What is being asked: All the entries that follow must be written out again exactly.

Stored items:

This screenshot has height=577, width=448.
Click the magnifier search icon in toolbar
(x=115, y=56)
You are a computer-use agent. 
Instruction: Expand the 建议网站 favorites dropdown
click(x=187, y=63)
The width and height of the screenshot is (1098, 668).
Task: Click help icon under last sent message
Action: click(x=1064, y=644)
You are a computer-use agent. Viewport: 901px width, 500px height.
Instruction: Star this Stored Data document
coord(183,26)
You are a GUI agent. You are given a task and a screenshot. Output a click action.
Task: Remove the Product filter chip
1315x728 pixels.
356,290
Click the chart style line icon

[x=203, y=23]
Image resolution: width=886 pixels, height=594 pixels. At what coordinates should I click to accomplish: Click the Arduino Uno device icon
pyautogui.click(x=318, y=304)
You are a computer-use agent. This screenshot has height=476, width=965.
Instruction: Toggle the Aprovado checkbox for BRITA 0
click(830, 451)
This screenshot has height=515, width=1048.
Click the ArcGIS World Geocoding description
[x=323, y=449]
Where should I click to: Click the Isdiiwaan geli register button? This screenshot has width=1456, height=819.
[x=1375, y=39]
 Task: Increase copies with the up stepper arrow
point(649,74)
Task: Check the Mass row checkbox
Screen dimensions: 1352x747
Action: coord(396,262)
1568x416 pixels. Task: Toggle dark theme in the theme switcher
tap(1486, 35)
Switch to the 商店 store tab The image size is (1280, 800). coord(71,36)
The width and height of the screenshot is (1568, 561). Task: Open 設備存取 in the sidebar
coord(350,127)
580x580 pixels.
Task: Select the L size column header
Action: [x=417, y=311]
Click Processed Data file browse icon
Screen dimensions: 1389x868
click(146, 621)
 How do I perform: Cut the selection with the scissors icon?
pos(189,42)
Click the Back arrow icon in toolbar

Reply:
This screenshot has height=577, width=448.
Click the magnifier search icon in toolbar
(x=115, y=56)
You are a computer-use agent. 
Instruction: Expand the 建议网站 favorites dropdown
click(x=187, y=63)
The width and height of the screenshot is (1098, 668).
Task: Click help icon under last sent message
Action: click(x=1064, y=644)
You are a computer-use agent. Viewport: 901px width, 500px height.
Instruction: Star this Stored Data document
coord(183,26)
You are a GUI agent. You are given a task and a screenshot. Output a click action.
Task: Remove the Product filter chip
1315x728 pixels.
356,290
Click the chart style line icon

[x=203, y=23]
Image resolution: width=886 pixels, height=594 pixels. At what coordinates should I click to accomplish: Click the Arduino Uno device icon
pyautogui.click(x=318, y=304)
You are a computer-use agent. This screenshot has height=476, width=965.
Instruction: Toggle the Aprovado checkbox for BRITA 0
click(830, 451)
This screenshot has height=515, width=1048.
Click the ArcGIS World Geocoding description
[x=323, y=449]
Where should I click to: Click the Isdiiwaan geli register button? This screenshot has width=1456, height=819.
[x=1375, y=39]
 Task: Increase copies with the up stepper arrow
point(649,74)
Task: Check the Mass row checkbox
Screen dimensions: 1352x747
Action: coord(396,262)
1568x416 pixels. Task: Toggle dark theme in the theme switcher
tap(1486, 35)
Switch to the 商店 store tab The image size is (1280, 800). coord(71,36)
The width and height of the screenshot is (1568, 561). Task: Open 設備存取 in the sidebar
coord(350,127)
580x580 pixels.
Task: Select the L size column header
Action: [x=417, y=311]
Click Processed Data file browse icon
Screen dimensions: 1389x868
click(146, 621)
 How do I perform: Cut the selection with the scissors icon?
pos(189,42)
Click the Back arrow icon in toolbar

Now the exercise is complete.